Hispanic Link interns covered news and news-makers before they became household names. Sandra Zacarías wrote about an up and coming attorney nominated for a U.S. judgeship. She was 37 year-old Sonia Sotomayor.
Hispanic Link’s heart and soul were the interns. They also made news. Patricia Guadalupe wrote an article for Hispanic Link Weekly Report about former Link Reporter Sandra Márquez García receiving her Pulitzer Prize.
Included in the archives are Charlie Ericksen’s personal files. His old-school correspondence with authors, cartoonists, the Washington Post editors; the book he wrote while in Mexico, “Give Carlos a Dollar,” and much more.
The Hispanic Link Legacy Project will organize and digitize the materials and make them available online in a variety of incarnations — individual columns or newsletter issues and some in book form.
They have plans for a series of books culled from columns and published by Hispanic Link.

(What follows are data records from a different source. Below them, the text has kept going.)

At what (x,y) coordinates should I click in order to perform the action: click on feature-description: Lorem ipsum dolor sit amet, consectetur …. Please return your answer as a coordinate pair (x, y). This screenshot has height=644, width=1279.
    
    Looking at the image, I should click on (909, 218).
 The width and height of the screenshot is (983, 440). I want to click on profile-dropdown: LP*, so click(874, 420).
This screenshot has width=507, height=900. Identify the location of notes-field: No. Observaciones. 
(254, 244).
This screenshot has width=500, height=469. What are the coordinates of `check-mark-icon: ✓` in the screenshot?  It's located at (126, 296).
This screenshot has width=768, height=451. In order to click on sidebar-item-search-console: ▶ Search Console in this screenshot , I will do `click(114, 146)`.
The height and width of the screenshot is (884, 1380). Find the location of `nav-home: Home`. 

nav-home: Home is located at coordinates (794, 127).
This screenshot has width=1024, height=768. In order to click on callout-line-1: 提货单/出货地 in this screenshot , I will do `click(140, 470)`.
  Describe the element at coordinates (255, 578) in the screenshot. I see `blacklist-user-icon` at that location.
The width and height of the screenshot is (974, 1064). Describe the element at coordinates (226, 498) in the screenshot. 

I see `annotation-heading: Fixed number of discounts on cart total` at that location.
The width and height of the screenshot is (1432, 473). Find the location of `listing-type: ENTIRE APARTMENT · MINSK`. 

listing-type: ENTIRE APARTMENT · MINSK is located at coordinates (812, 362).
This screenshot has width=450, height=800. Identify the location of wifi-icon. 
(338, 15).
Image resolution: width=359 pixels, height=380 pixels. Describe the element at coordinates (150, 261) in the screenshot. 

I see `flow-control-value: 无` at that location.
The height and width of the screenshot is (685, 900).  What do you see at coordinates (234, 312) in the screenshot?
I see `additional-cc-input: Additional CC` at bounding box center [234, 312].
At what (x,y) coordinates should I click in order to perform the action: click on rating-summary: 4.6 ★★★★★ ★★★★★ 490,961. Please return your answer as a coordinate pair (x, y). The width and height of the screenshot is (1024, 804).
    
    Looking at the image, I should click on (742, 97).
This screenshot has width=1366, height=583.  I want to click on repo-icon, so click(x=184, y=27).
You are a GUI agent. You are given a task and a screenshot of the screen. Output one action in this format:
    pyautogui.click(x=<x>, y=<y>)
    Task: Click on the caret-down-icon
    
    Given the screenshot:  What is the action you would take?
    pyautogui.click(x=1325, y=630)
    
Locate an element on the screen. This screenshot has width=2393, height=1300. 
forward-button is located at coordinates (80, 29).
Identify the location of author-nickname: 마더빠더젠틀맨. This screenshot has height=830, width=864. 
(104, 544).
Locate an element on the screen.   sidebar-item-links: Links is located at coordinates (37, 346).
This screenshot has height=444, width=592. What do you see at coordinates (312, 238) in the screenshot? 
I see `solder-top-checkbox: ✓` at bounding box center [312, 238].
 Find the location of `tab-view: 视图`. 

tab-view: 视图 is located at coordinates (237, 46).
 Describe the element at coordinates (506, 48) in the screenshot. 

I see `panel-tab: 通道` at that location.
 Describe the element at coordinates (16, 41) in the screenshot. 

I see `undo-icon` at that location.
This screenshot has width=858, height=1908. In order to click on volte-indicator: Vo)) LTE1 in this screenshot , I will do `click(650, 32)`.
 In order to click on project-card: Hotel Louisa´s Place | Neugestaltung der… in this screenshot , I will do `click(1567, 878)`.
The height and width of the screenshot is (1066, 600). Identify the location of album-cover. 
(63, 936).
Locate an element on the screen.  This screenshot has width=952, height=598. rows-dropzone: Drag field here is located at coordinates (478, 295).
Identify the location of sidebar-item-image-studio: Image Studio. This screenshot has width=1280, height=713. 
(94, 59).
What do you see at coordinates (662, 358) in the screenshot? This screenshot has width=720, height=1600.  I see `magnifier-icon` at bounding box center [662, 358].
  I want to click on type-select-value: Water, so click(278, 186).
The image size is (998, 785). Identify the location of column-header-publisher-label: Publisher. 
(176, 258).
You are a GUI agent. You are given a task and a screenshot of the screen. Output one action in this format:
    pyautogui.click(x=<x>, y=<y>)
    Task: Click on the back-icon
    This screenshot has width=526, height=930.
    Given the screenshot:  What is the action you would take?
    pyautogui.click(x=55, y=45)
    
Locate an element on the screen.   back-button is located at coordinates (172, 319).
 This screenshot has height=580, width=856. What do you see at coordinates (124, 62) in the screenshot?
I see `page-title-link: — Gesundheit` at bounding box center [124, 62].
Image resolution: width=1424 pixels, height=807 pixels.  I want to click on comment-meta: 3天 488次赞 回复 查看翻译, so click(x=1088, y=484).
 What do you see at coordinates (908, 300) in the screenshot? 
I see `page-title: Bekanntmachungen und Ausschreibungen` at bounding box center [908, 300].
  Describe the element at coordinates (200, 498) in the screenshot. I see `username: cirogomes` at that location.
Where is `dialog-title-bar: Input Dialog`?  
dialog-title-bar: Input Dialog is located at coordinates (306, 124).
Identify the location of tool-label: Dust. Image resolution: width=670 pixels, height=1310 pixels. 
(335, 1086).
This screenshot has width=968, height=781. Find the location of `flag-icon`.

Each book in the series focuses on a particular topic, initially highlighting civil rights, education, culture, women, border issues, health & wellness and humor. Each volume will have its own editor.
The inaugural book’s topic is holidays celebrated by Latinos in the U.S. edited by Frank Cota-Robles Newton, Ph.D.
Early funders or pledges at the $100 level (monthly payment options are available on GoFundMe) of the Hispanic Link Legacy Project will be given access to the columns, Weekly Reports and the holidays e-book as they become available.
They are looking to raise money for equipment, book editors, graphic artists, an external database, a web platform and a project manager who will establish a system for tracking, digitally scanning and indexing all of the information for easy retrieval. They expect this project to take a year to complete.
They are asking for your support to raise at least $45,000 to get the Hispanic Link Legacy Project launched.